Peur de l’engagement,

Tendance à repousser aux calendes grecques le moment où on se pose quelque part,

Trouver qu’avoir des enfants c’est une folie de nos jours…quand on voit ce qu’on voit et qu’on entend ce qu’on entend

Tendance à l’isolement,

Sentiments mitigés face à l’autre sexe quand il s’agit de cette relation étrange qu’on appelle amoureuse (je ne peux pas m’empêcher de visualiser un paquet ridicule rempli de guimauve roses et blanches, c’est comme çà),

Et paresse – voire grosse fatigue – à l’idée de passer plusieurs années aux côtés d’un(e) parfait(e) inconnu(e) qui sera éventuellement le(la) père(mère) de ses enfants…si enfants il y a.

Et trouver confirmation et justification de ce fonctionnement dans l’état du monde dans lequel on vit. Sorte de “A quoi bon” pernicieux et rampant là depuis on ne sait quand.
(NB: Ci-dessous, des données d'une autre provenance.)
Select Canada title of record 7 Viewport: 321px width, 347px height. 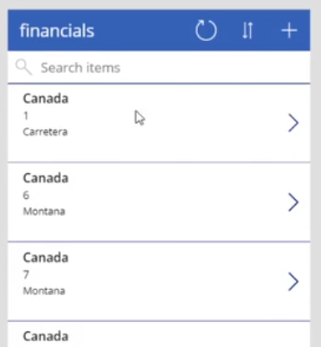(x=46, y=258)
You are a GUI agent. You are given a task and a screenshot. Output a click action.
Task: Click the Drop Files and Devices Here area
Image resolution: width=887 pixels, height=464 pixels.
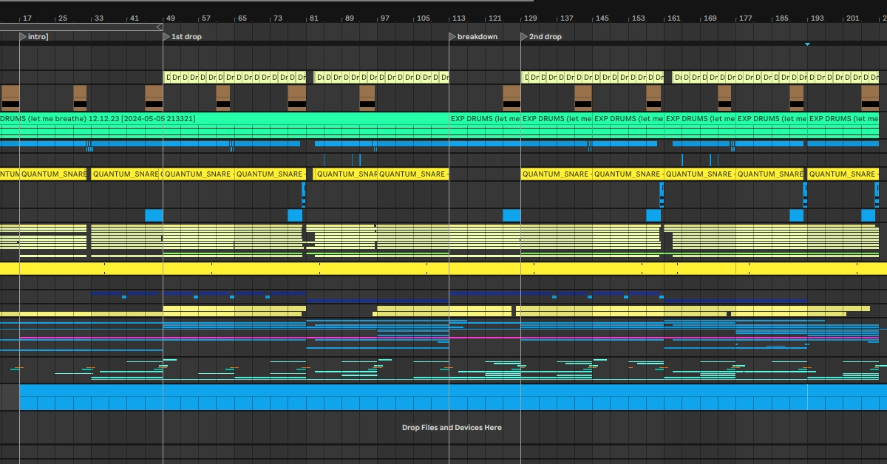[452, 427]
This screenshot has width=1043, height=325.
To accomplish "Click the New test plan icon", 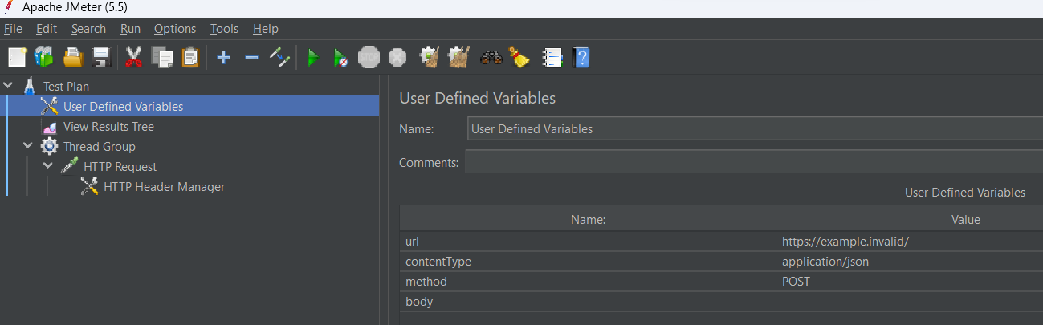I will click(18, 58).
Malgré les nombreux exemples autour de soi de gens qui osent, s’engagent, avancent dans ce sens : donner la vie, construire. Et faire tenir, conserver. Certains vivent des situations inextricables avec brio et panache, suite à ruptures, divorces et recompositions de foyer. D’autres élèvent leurs enfants seuls, d’autres sont en famille, papa-maman-les-enfants. D’autres…ne le font pas. Mais en crève d’envie peut-être.

Pas difficile de leur envier ce courage d’être allé si loin dans le cycle de la vie, Le cycle éternel, Qu’un enfant béni, rend immortel, La ronde infinie, De ce cycle éternel, C’est l’histoooooooooiiiiiiiire, l’histooooooiiiiiiiiire de la vie…
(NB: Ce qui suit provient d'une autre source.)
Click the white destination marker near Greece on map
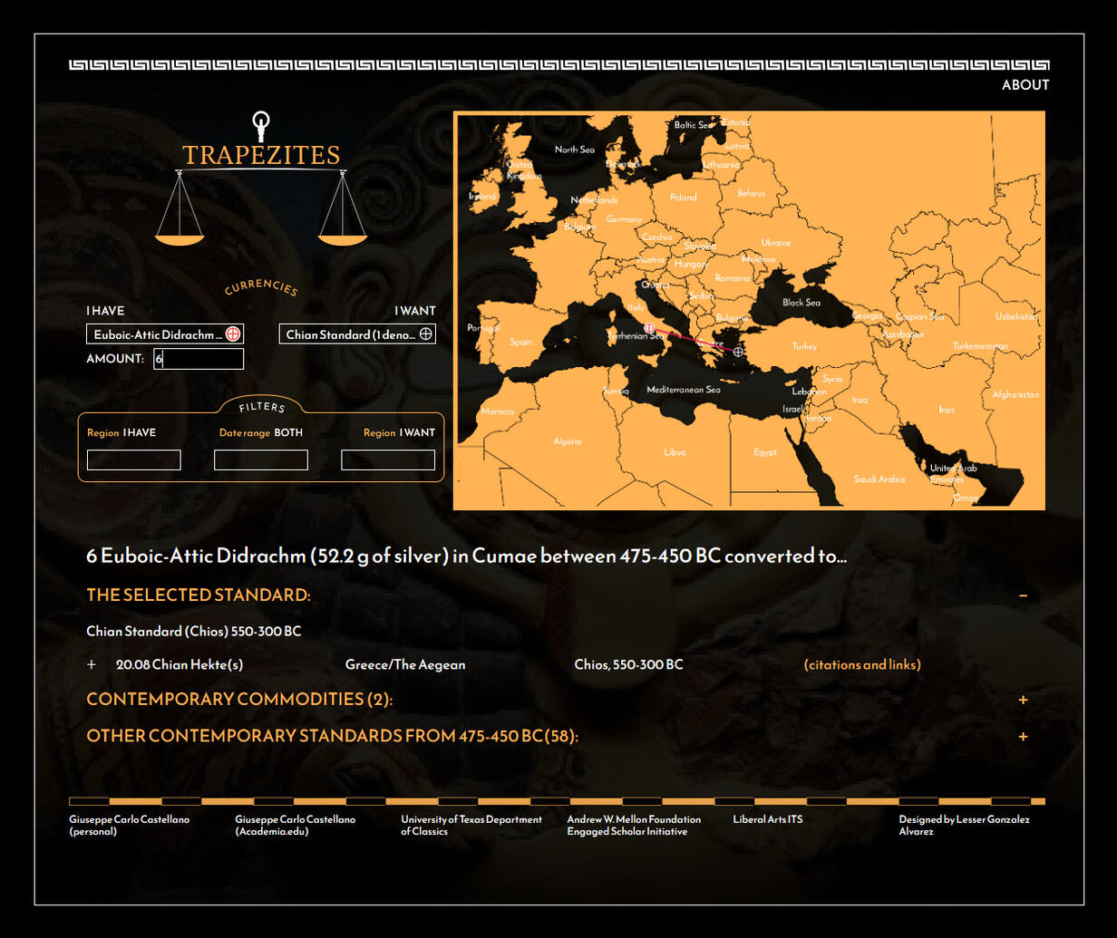The height and width of the screenshot is (938, 1117). (739, 352)

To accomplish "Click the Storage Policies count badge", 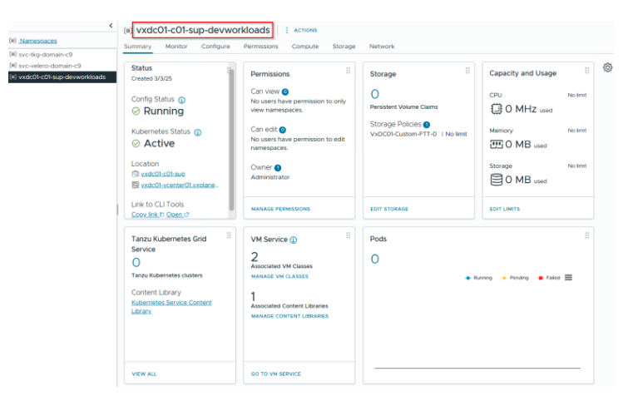I will (427, 124).
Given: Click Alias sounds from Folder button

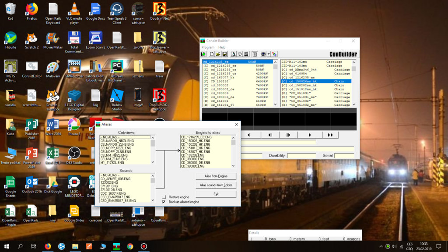Looking at the screenshot, I should click(x=216, y=185).
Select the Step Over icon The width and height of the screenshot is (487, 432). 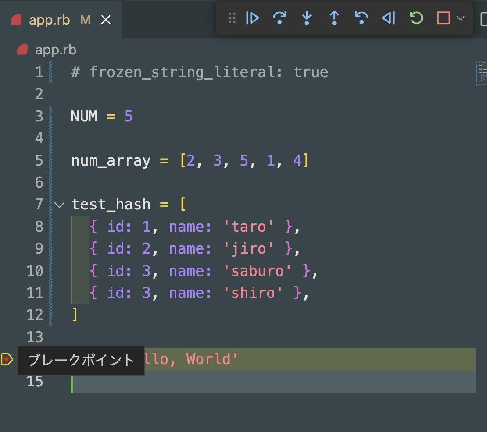[280, 18]
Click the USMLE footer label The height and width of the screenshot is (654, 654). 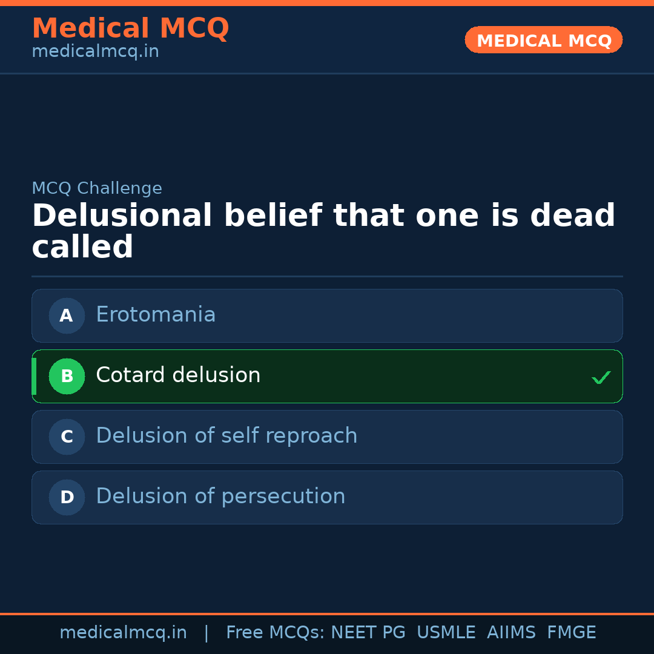coord(446,633)
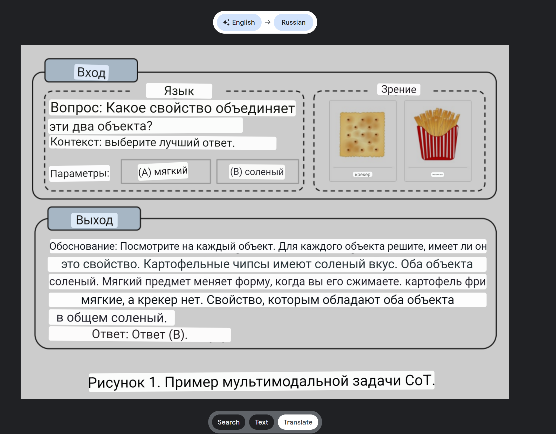Click the french fries image thumbnail
This screenshot has height=434, width=556.
point(437,134)
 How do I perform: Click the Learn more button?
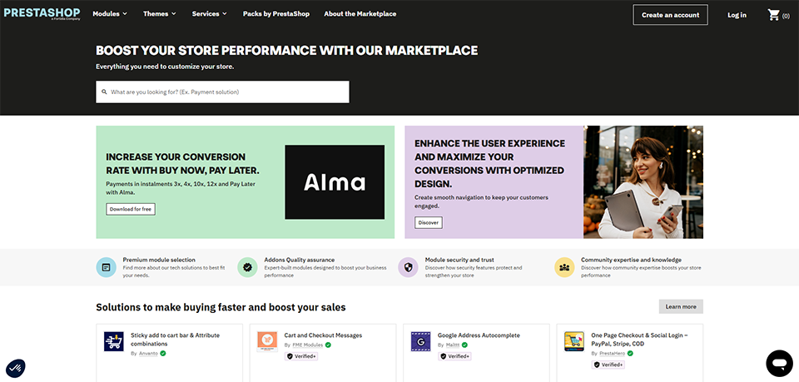pyautogui.click(x=680, y=306)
Il paraîtrait que cette liste non-exhaustive de caractéristiques de pensée caractérise un candidat présentant un syndrome : le Syndrome de Peter Pan. Le Wikipède à roulettes rapporte les phases de ce Syndrome :

Il semble qu’il y ait plusieurs stades :

  • De 10 à 15 ans : les symptômes apparaissent, avec une certaine irresponsabilité de l’individu, une angoisse face au monde extérieur, une certaine solitude et un conflit face au sexe.
  • De 16 à 22 ans : un certain narcissisme, doublé parfois d’un machisme (ou misandrie) apparait.
  • De 23 à 25 ans : l’individu peut se plaindre d’une insatisfaction face à la vie et une inadaptation au monde extérieur.
  • De 26 à 30 ans : début de la phase chronique du syndrome.
  • À partir de 45 ans : l’adulte tente de retrouver son enfance face à un style de vie qu’il n’a pas choisi (avec la culpabilité d’avoir « perdu » des années).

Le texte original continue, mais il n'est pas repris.